Sr Data Scientist
ID da função
Linha de serviço
GWS Segment
Tipo de trabalho
A tempo inteiro
Áreas de interesse
Análise de Dados
Warsaw - Mazowieckie - Poland

Working at the direction of the Senior Managing Economist, this role will evaluate the quality of proprietary and third-party data, to develop machine learning algorithms to interrogate data, and to develop and implement a scaling stack to develop products for the purpose of business intelligence.


Works/leads on complex, cross-functional research or analytical projects leveraging advanced computational algorithms.

Applies the tools of modern data science using open source architecture to the analysis of CBRE's proprietary data

Leads data research efforts for product development for internal and external clients. Analysis gathered data to recommend product updates per results. Partners with D&T to drive development.

Develops custom algorithms for solving complex real estate business problems across a wealth of structured and unstructured data across multiple data sources.

Identifies and evaluates current, new, and third party data sources. Identifies what data is available and relevant, including internal and external data sources, leveraging new data collection processes such as smart meters and geo-location information.

Defines data requirements and gather and validate formation, applying judgment and statistical tests.

Performs other duties as assigned.


Provides formal supervision to direct reports. Recommends staff recruitment, selection, promotion, advancement, corrective action and termination. Conducts performance appraisal and other performance discussions with individual employees. Plans and monitors appropriate staffing levels and utilization of labor, including overtime. Prepares and delivers performance appraisal for staff. Mentors and coaches team members to further develop competencies. Leads by example and models behaviors that are consistent with the company's values.


To perform this job successfully, an individual must be able to perform each essential duty satisfactorily. The requirements listed below are representative of the knowledge, skill, and/or ability required.

Reasonable accommodations may be made to enable individuals with disabilities to perform the essential functions.


Masters or Ph.D. degree from top tier school in applied data science computer science, engineering, applied math or related degree. Minimum 4-6 years of experience in statistical analysis, data engineering, and data visualization. Consideration given to equivalent combination of education and experience.

Ph.D. in computer science or be nearing the completion of a Ph.D. preferred.


Data Scientist Certification or equivalent combination of experience and/or education.


Ability to comprehend, analyze, and interpret the most complex business documents. Ability to respond effectively to the most sensitive issues. Ability to write reports, manuals, speeches and articles using distinctive style. Ability to make effective and persuasive presentations on complex topics to employees, clients, top management and/or public groups. Ability to motivate and negotiate effectively with key employees, top management, and client groups to take desired action.

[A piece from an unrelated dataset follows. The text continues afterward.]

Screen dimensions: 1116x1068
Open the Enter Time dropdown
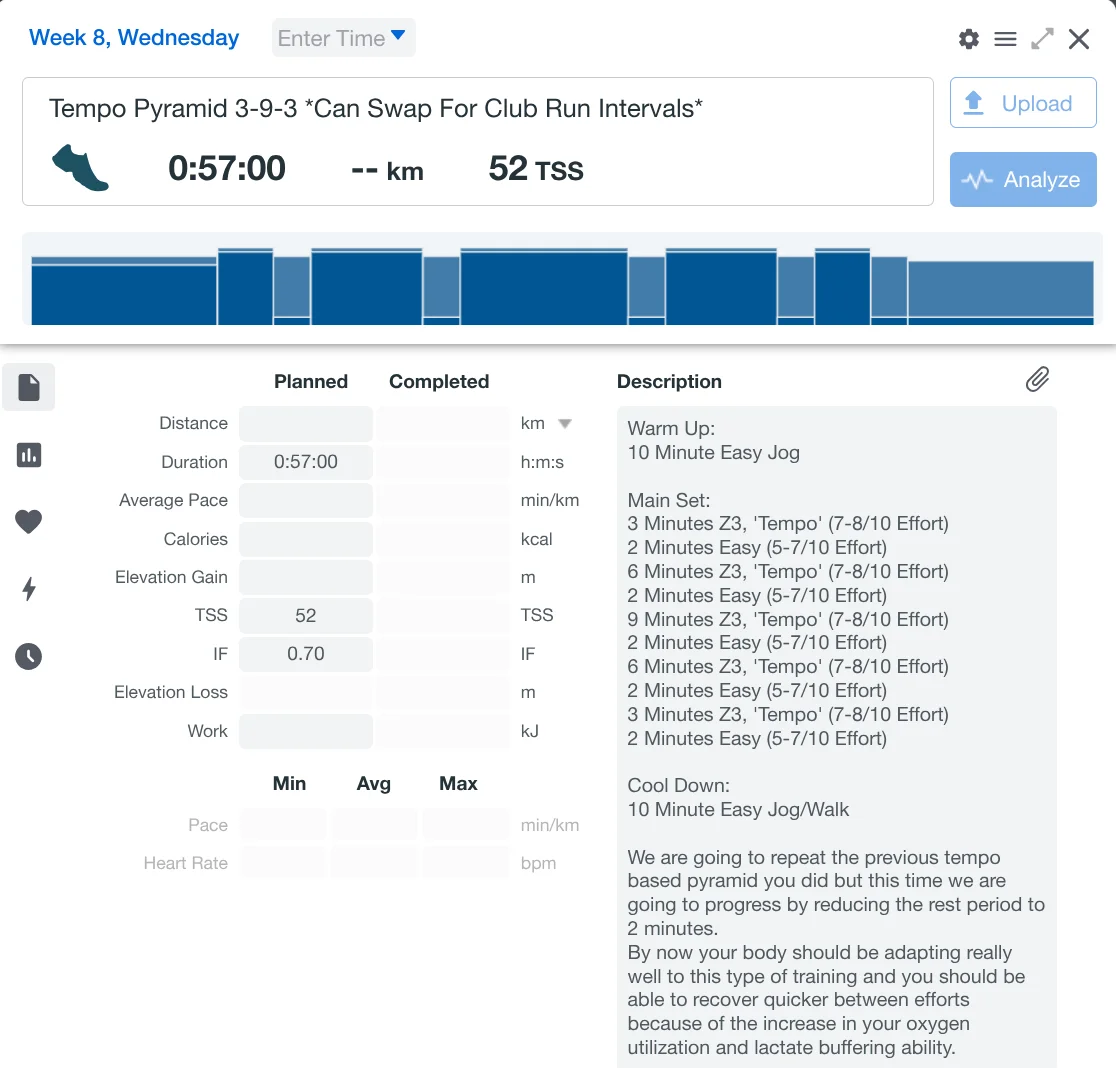(343, 38)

Requires knowledge of financial terms and principles. Ability to calculate intermediate figures such as percentages, discounts, and/or commissions. Conducts basic financial analysis.


Ability to solve advanced problems and deal with a variety of options in complex situations. Requires expert level analytical and quantitative skills with proven experience in developing strategic solutions for a growing matrix-based multi-industry sales environment. Draws upon the analysis of others and makes recommendations that have a direct impact on the company.


Demonstrated knowledge of R and/or Python, together with SQL.

Demonstrated knowledge of standard machine learning algorithms, based on "An Introduction to Statistical Learning" by James et. al. or similar textbook. Demonstrated knowledge of strengths, weaknesses, and real-world performance of the ML algorithms.

Demonstrated knowledge of web scrapping and data preprocessing.


Decisions made with in-depth understanding and interpretation of procedures, company policies and business practices to achieve general results. Responsible for setting department deadlines. Errors in judgment may cause long-term impact to co-workers, supervisor, department and/or line of business.